THE protracted hospitalisation of Nelson Mandela is having an extraordinary effect on the nation. Given the stature of the man, we should perhaps not be surprised. But disturbing trends are evident.
Take, for example, another national obsession: sport. Inevitably the Rugby World Cup victory of 1995 has been resurrected and memorialised: Mandela in his number eight Springbok jersey, Joel Stransky’s winning drop kick, and a general national euphoria that has rarely been exceeded but is almost certainly exaggerated in gilded memory. At the time, the nation needed a party and deserved it: nobody would have begrudged it one in the light of its troubled history and the price paid to overthrow a succession of oppressive ideologies. But an SAFM sports presenter told us last weekend that Mandela had brought the nation together around a white sport in a remarkable gesture of reconciliation.
This is blatant, ahistoric nonsense. Rugby has been played by black South Africans for as long as whites, most notably in the Cape. For most of its history it was ignored by the establishment media and often obstructed by racist municipalities, its African players constantly at the mercy of the pass laws and apartheid’s police. And while professional sport brings fleeting moments of national hubris as it certainly did to South Africa in June 1995, in itself, given the disproportionate emphasis placed on victory at any price, it does not build a nation.
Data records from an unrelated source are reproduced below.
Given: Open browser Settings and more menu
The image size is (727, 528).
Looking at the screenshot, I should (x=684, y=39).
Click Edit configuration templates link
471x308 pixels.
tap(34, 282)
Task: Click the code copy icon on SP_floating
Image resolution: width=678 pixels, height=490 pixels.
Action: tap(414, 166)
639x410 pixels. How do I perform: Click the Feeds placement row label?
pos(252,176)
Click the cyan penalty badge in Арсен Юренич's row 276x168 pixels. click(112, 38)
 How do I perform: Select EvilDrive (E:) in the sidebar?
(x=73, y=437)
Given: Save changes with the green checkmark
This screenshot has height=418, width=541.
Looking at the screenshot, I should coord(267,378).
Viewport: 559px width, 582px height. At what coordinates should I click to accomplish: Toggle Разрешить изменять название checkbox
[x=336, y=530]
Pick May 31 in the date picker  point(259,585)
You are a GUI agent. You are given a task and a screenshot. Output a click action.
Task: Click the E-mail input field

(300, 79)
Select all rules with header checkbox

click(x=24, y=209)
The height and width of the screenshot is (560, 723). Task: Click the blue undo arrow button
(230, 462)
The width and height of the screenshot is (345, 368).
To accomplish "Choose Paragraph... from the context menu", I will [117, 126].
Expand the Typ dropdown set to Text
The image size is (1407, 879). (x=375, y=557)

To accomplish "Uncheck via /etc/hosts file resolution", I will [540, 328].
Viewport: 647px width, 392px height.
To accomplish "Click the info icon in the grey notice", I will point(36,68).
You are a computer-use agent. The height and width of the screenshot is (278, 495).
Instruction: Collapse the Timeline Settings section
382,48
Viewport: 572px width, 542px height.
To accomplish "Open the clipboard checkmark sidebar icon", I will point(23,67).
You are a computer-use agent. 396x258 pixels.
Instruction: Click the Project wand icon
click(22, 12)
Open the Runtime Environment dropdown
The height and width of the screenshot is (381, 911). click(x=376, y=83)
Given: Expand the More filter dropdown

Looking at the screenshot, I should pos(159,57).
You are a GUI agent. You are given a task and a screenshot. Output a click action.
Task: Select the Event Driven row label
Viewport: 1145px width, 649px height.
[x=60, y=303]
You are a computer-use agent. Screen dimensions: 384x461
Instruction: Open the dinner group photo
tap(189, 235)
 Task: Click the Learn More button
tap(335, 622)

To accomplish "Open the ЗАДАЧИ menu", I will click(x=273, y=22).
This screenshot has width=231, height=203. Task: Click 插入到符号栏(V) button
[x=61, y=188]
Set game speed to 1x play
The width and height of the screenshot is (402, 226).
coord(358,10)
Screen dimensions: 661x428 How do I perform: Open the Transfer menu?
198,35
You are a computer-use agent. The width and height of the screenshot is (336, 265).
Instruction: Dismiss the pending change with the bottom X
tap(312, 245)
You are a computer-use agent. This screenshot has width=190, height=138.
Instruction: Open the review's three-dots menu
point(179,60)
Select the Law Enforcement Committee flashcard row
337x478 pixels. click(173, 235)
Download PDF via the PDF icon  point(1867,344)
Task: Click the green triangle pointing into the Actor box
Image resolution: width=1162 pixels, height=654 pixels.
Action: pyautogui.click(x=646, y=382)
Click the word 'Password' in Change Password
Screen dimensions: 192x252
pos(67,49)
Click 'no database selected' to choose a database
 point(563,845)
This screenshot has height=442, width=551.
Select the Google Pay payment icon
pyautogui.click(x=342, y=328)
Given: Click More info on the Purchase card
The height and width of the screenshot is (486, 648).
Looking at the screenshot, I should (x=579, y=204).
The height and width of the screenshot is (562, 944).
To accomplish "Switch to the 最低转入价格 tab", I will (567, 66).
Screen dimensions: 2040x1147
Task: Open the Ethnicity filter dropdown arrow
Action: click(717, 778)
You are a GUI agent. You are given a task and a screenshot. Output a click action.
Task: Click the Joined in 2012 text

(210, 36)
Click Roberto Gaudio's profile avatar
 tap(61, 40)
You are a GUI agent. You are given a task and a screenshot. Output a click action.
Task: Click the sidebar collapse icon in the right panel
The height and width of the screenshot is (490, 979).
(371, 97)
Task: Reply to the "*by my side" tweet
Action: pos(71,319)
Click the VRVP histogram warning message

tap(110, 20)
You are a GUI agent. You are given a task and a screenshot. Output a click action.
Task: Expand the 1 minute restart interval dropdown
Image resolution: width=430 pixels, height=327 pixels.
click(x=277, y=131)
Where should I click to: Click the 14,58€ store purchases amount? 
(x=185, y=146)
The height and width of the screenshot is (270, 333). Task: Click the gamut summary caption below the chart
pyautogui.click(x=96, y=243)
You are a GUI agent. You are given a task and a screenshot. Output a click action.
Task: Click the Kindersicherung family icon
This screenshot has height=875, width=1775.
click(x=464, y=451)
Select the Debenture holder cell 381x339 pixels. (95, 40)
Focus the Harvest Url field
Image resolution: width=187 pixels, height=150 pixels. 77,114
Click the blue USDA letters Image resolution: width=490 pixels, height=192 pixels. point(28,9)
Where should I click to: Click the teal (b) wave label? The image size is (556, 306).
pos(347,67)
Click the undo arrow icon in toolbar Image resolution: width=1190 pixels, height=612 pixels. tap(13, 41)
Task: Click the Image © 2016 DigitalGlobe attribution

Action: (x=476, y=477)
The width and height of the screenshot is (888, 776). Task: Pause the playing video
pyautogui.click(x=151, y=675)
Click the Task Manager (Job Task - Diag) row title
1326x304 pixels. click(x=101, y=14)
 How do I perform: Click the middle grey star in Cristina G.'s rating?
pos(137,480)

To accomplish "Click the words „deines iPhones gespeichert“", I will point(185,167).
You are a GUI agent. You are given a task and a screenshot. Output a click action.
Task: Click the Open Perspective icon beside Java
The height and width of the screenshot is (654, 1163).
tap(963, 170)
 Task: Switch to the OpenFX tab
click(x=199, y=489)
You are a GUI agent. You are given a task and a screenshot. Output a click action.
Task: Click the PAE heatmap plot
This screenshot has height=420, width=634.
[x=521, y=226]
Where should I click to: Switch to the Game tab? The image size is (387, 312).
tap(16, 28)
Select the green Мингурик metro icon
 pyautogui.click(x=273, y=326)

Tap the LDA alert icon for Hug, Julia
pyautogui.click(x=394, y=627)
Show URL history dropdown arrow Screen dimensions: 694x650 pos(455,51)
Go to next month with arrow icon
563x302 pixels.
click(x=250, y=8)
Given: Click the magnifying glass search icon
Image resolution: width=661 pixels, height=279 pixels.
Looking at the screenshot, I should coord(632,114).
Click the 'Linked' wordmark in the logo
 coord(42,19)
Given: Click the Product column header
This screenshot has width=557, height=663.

That requires long-term commitment to far more prosaic concepts such as political pluralism, the rule of law and socio-economic justice, values that are indeed close to the heart of Madiba.
It is remarkable how often the 1995 rugby victory is trotted out as the high point of the liberation story. Surely South Africa’s greatest victory occurred in April 1994 when millions of people waited patiently in long, good humoured queues to vote for their first democratically elected government. Just days before many had feared civil war, but the Inkatha Freedom Party saw sense at the last minute and Constand Viljoen effectively brought the defence force on side. No specific politician played an outstanding role. Instead, the South African people declared their own triumph and the last thing they needed was a rugby ball. Yet we are now in danger of accepting a Hollywood version of our own past: Invictus as historical truth.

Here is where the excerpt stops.